* Work instructions *
Your job is to return every line in the data holding the string "width".

Dataset entries
-----

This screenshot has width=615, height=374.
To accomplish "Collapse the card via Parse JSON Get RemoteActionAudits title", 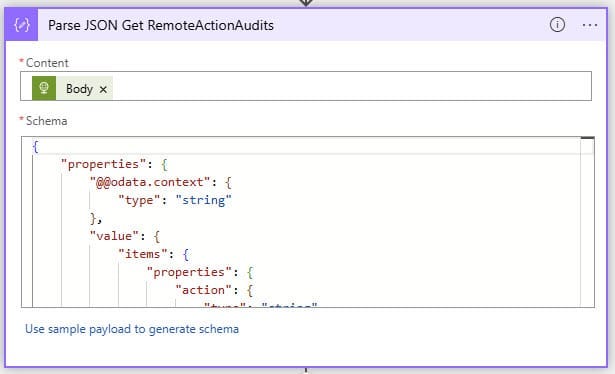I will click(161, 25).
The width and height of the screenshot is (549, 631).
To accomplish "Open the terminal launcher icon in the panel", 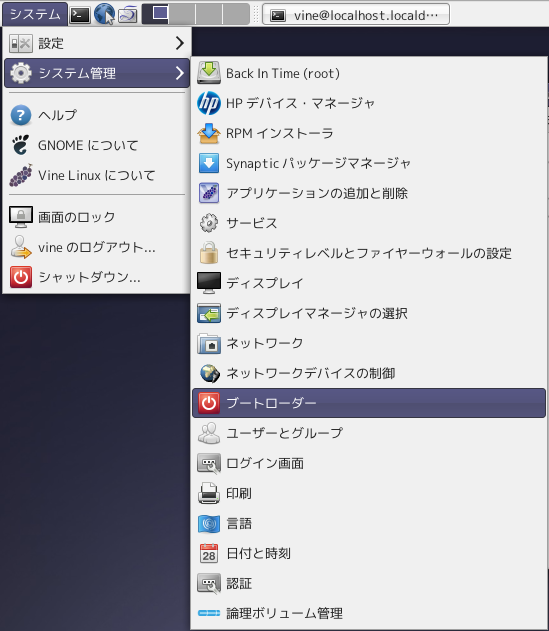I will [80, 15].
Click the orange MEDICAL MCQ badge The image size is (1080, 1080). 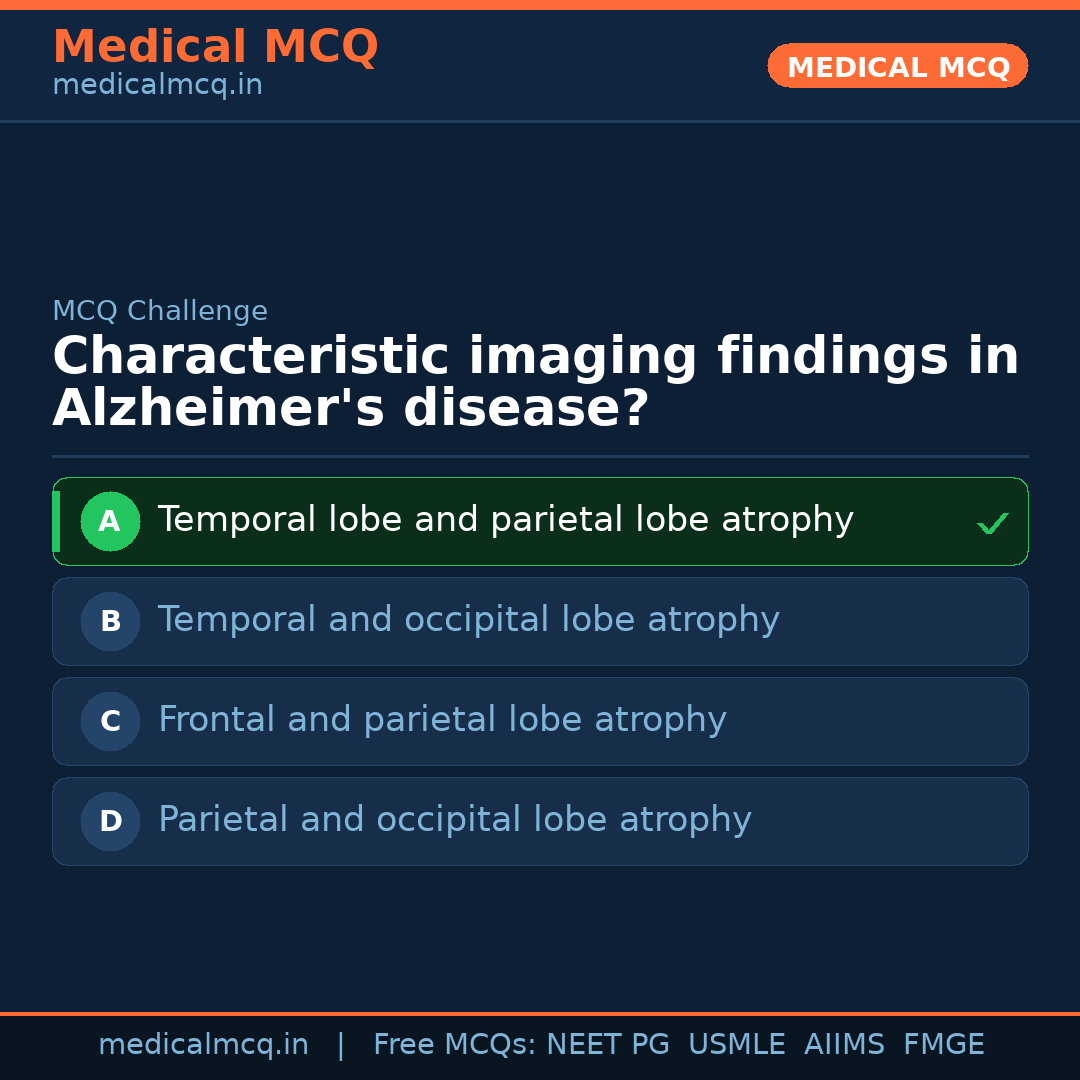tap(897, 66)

-----

* Output of the exercise *
This screenshot has width=615, height=374.
The width and height of the screenshot is (549, 631).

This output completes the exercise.